Activity ▸ The reply must contain exactly the lines below from the one with "Task: Open the Feature Requests topic heading" down to the one with "This screenshot has width=216, height=185.", both included, and nothing more; please omit the pictures.

Dataset records ▸

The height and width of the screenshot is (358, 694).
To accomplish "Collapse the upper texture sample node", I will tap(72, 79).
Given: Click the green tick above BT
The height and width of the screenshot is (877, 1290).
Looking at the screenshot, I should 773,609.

---

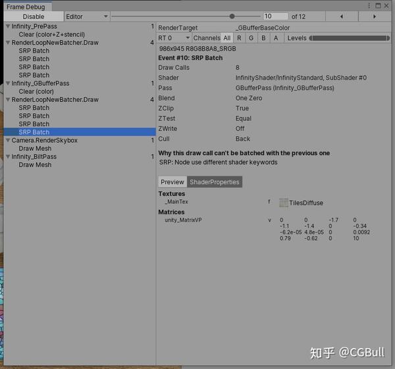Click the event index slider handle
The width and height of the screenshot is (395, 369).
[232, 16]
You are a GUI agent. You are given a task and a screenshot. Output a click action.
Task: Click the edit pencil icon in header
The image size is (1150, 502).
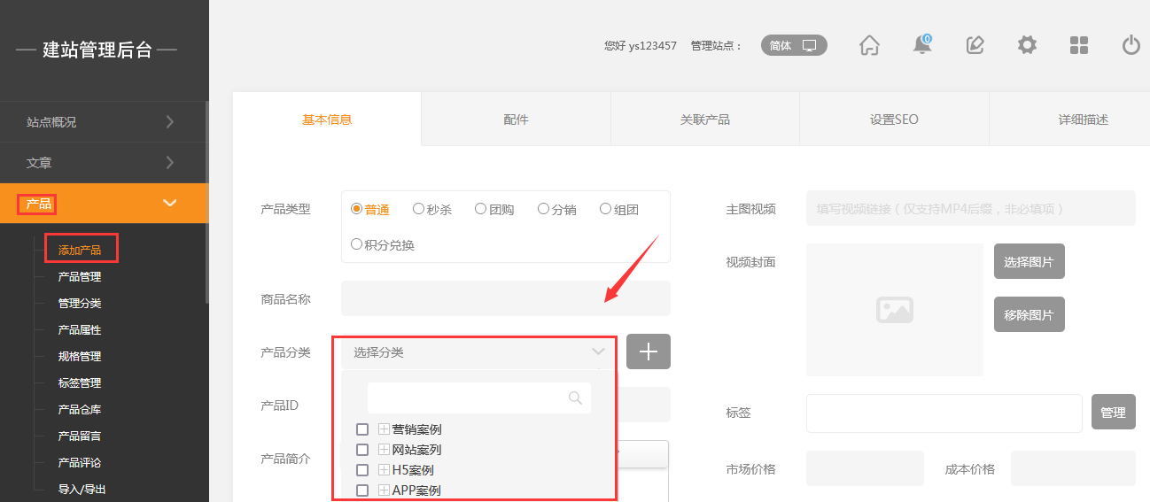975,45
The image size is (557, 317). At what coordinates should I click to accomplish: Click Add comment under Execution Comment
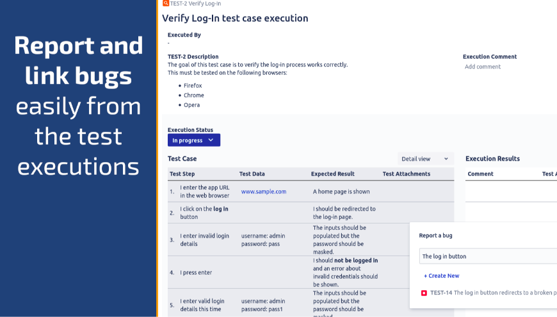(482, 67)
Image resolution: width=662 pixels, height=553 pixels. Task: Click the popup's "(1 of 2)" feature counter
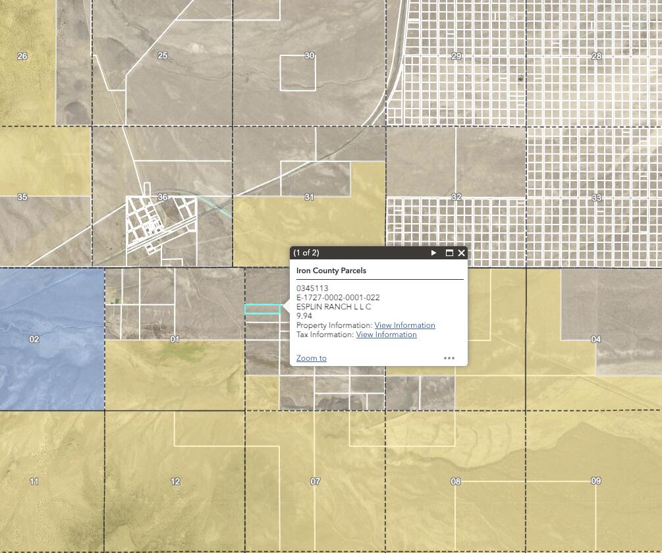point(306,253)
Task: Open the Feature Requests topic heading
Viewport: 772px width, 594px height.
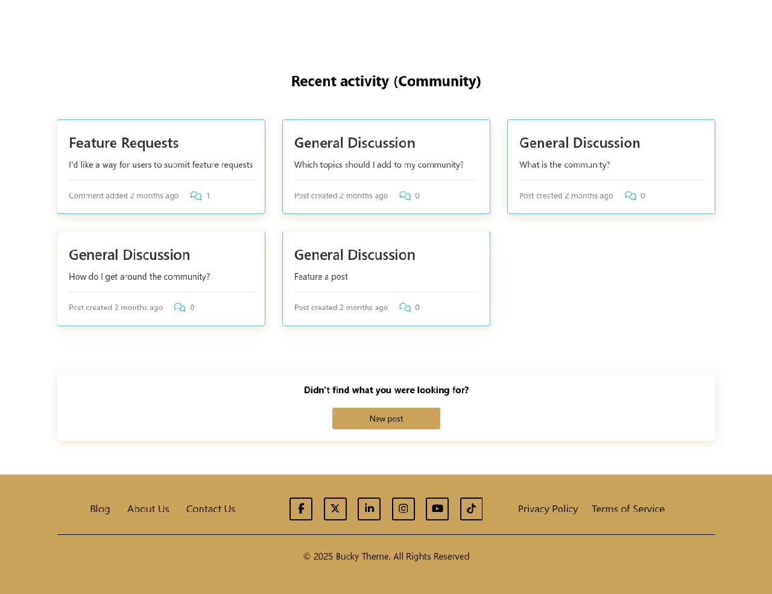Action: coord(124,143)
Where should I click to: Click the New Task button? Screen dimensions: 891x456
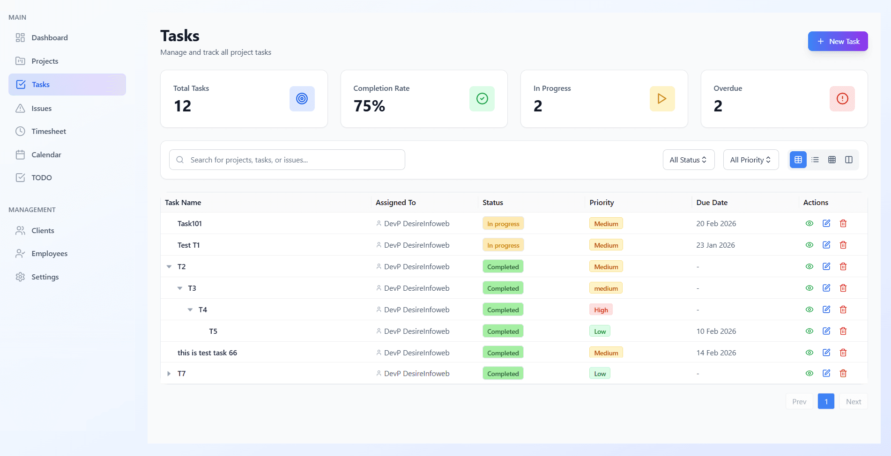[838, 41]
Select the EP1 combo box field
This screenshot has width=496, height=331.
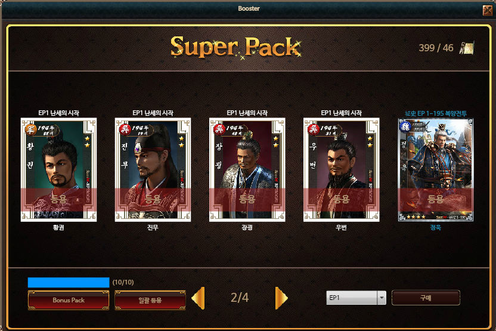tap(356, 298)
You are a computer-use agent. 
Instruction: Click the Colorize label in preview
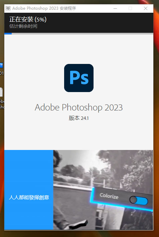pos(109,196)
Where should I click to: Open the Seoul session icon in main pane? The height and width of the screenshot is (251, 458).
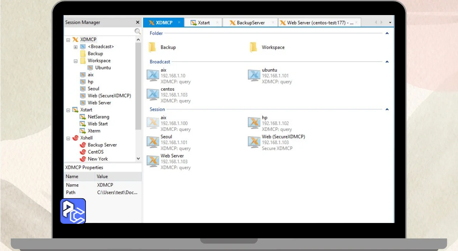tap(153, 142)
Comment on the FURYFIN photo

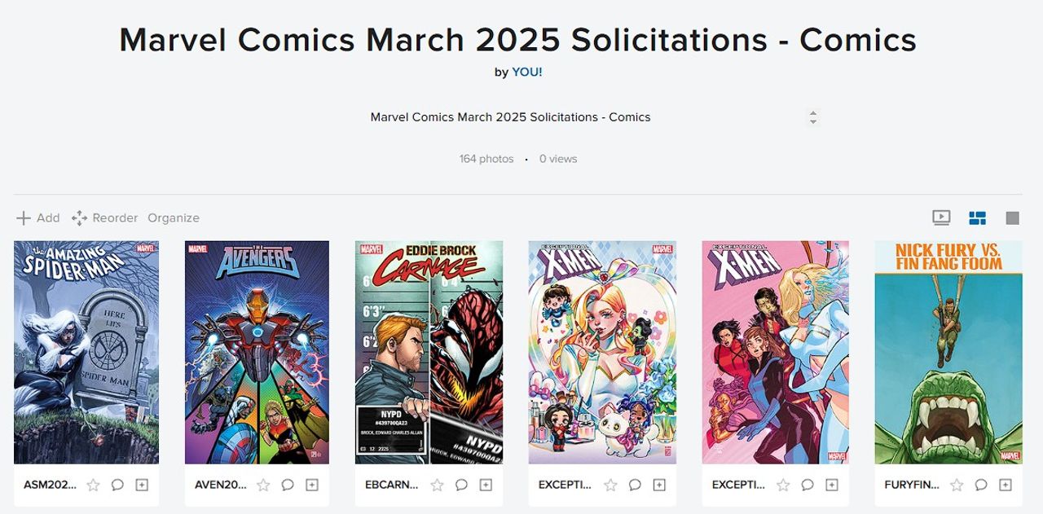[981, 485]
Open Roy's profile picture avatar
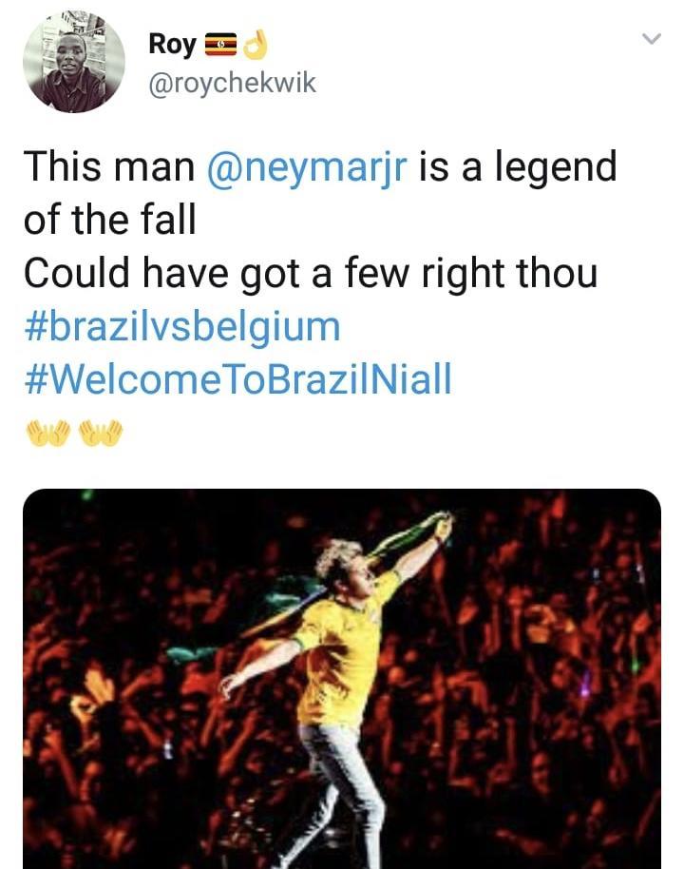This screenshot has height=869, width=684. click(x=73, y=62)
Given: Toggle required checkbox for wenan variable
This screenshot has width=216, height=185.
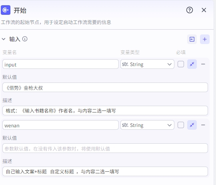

---

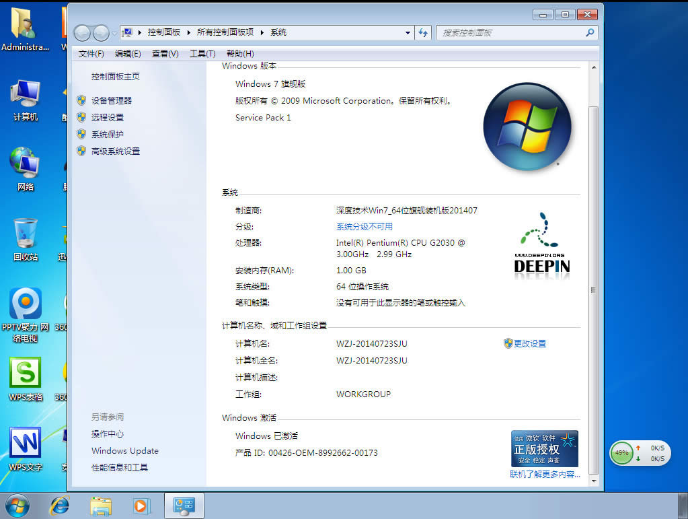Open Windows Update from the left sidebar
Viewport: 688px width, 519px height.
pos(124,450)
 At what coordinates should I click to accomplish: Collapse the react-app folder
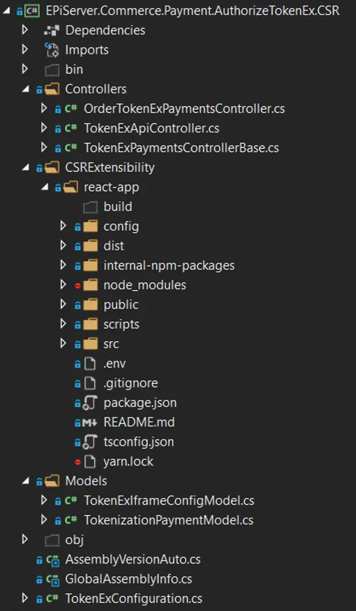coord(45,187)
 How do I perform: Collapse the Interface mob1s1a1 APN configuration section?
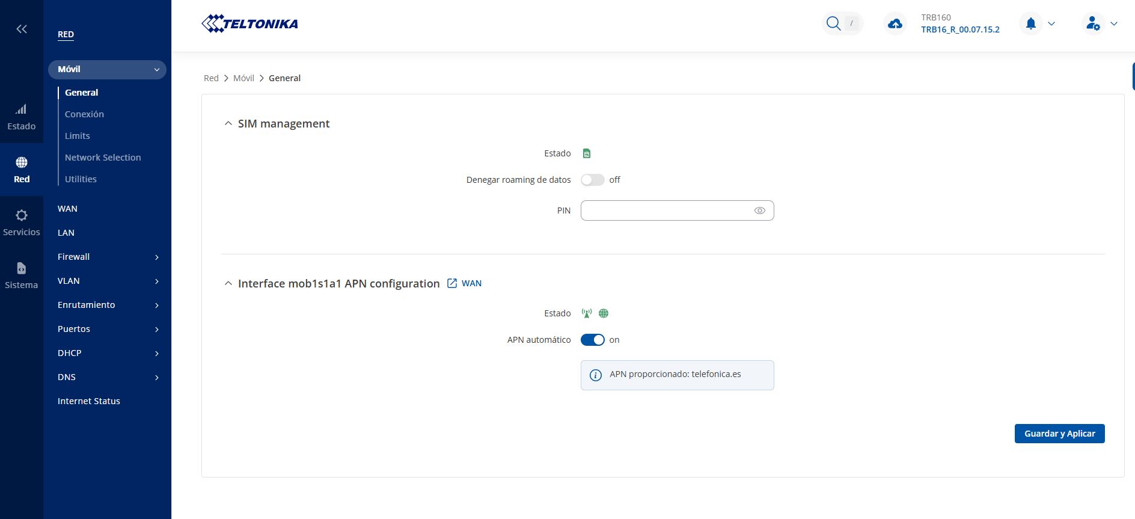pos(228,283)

Response to this task ▸
Task: Open the Feature Requests topic heading
Viewport: 772px width, 594px height.
Action: coord(124,143)
Where should I click to: Click the New Task button? Screen dimensions: 891x456
[838, 41]
Select the EP1 combo box field
This screenshot has width=496, height=331.
tap(356, 298)
You are a computer-use agent. 
Instruction: Click the Colorize label in preview
pos(109,196)
Where should I click to: Open the Seoul session icon in main pane? The height and width of the screenshot is (251, 458).
tap(153, 142)
Comment on the FURYFIN photo

[981, 485]
Open Roy's profile picture avatar
This screenshot has height=869, width=684. click(x=73, y=62)
Given: Toggle required checkbox for wenan variable
This screenshot has width=216, height=185.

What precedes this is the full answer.